* **DIRECTIVES**
a - In the decision fusion text, which two fuzzy rules does the conclusion name as the most efficient?
b - Reproduce a passage of the decision fusion text. Begin at the words "Classification accuracy of" and stop after "Center (Compromise rule)".

* **GIVEN TEXT**
* * *

Classification accuracy of images HS and MS separately, after decision fusion, and after global regularization. For each dataset, results are provided for the fusion rule achieving the best final results after global regularization.

	Image HS classification	Image MS classification	Decision fusion	After regularization
	Pavia University (Min rule)
OA (%)	94.7	68.8	96.1	97.0
Kappa (%)	93.1	61.6	94.9	96.1
F-score (%)	93.4	72.8	95.1	96.3
	Pavia Center (Dempster–Shafer V1 rule)
OA (%)	98.2	92.0	98.9	99.3
Kappa (%)	97.5	89.0	98.5	99.0
F-score (%)	95.3	83.5	97.1	98.0
	Toulouse Center (Compromise rule)
OA (%)	71.2	69.2	73.5	74.6
Kappa (%)	57.6	53.8	60.2	61.5
F-score (%)	65.4	55.9	68.0	70.9

11.3.5 Conclusion

Several decision fusion methods were tested and compared. Among the fuzzy rules, the Min and Compromise rules are the most efficient. The Max rule often leads to misclassifications due to the fact it pays more confidence to the highest membership. The prioritized rules favor a source rather than the other. Indeed, the reliability is not ensured, as noticed for Prior 1, which gives confidence to the less reliable source. The AD rule accuracy is too dependent on the ground truth reliability: it gives encouraging results for Pavia datasets, but the accuracy was not sufficient for Toulouse dataset. The Bayesian sum and product rules can be interesting in the case of low conflict between sources, since they give acceptable results over Pavia Center and Toulouse. Concerning the proposed margin-based rule, it performs well over Pavia center, and correctly over Toulouse. However, it is not sufficient over Pavia University. Finally, the Dempster–Shafer rule has homogeneous performance over the three datasets, leading always to interesting results.

Even if the decision fusion enables one to increase the classification accuracy compared to the initial maps, the results remain affected by classification artifacts and unclear borders. The final maps are either guided by one of the initial maps or by both: the final result is, therefore, a better version of the initial maps. The optimization procedure gives encouraging results, with clear borders among the different classes, and artifacts elimination.

The method also has the possibility to integrate other decision rules in a fully tunable way. The optimization model is simple and flexible and could be modified according to the used dataset and the spatial resolution of the data sources. In further work one will investigate the explicit use of conflict measures from the fusion step within the regularization framework. At the moment, the optimization parameter selection is rather manual; some automation could be included, and other contrast measures could be tested to improve the accuracy.

11.4 Use Case #2: Urban Footprint Detection

11.4.1 Introduction

This second use case focuses on the detection of urban areas out of SPOT 6 and Sentinel-2 satellite imagery. Mapping urban areas is important to monitor urban sprawl and soil imperviousness, and to predict their further evolution [89,90]. Remote sensing is highly relevant for such a regular and continuous monitoring over time. Supervised classification approaches using satellite imagery have been extensively studied in order to automate the process of land cover (LC) classification [91–93,38], but often rely only on one sensor.

Urban and peri-urban areas are complex and heterogeneous landscapes containing impervious areas, trees, grass, bare ground, and water [94,95]. “Artificialized areas” can be defined as irreversibly impervious areas, including buildings and roads, but also small enclosed pervious structures such as gardens, backyards, and green public spaces [96]. There is no unique clear definition of the urban area or footprint. It generally corresponds to a simplification of the artificialized area: road networks outside of built areas are then excluded.

* * *

* **RECORDED DATA**
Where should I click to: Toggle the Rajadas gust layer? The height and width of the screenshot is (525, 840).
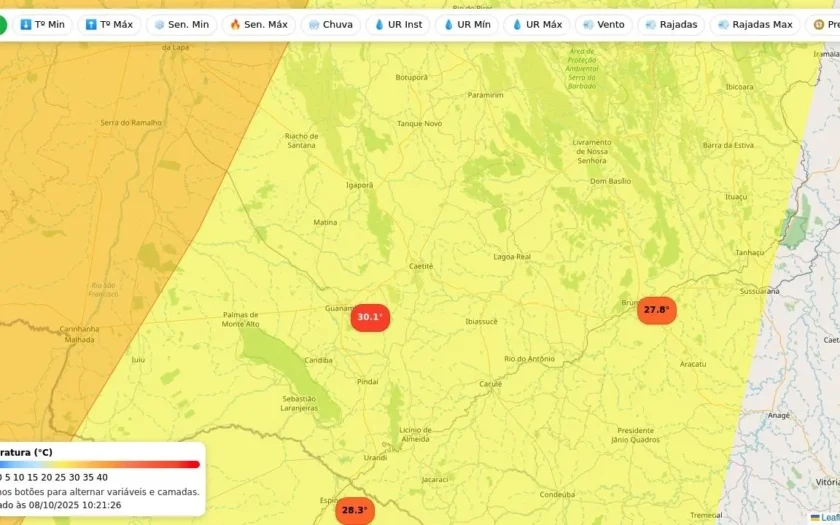pos(671,25)
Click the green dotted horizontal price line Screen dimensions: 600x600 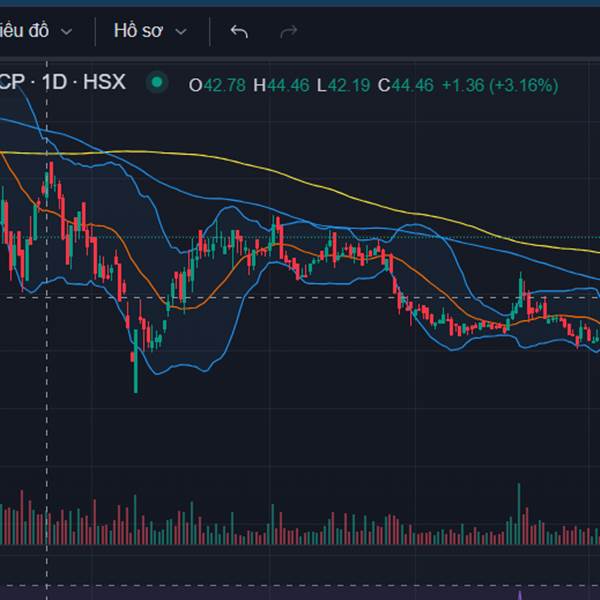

* * *

* **WORKED SOLUTIONS**
a - The Min and Compromise rules.

b -
Classification accuracy of images HS and MS separately, after decision fusion, and after global regularization. For each dataset, results are provided for the fusion rule achieving the best final results after global regularization.

	Image HS classification	Image MS classification	Decision fusion	After regularization
	Pavia University (Min rule)
OA (%)	94.7	68.8	96.1	97.0
Kappa (%)	93.1	61.6	94.9	96.1
F-score (%)	93.4	72.8	95.1	96.3
	Pavia Center (Dempster–Shafer V1 rule)
OA (%)	98.2	92.0	98.9	99.3
Kappa (%)	97.5	89.0	98.5	99.0
F-score (%)	95.3	83.5	97.1	98.0
	Toulouse Center (Compromise rule)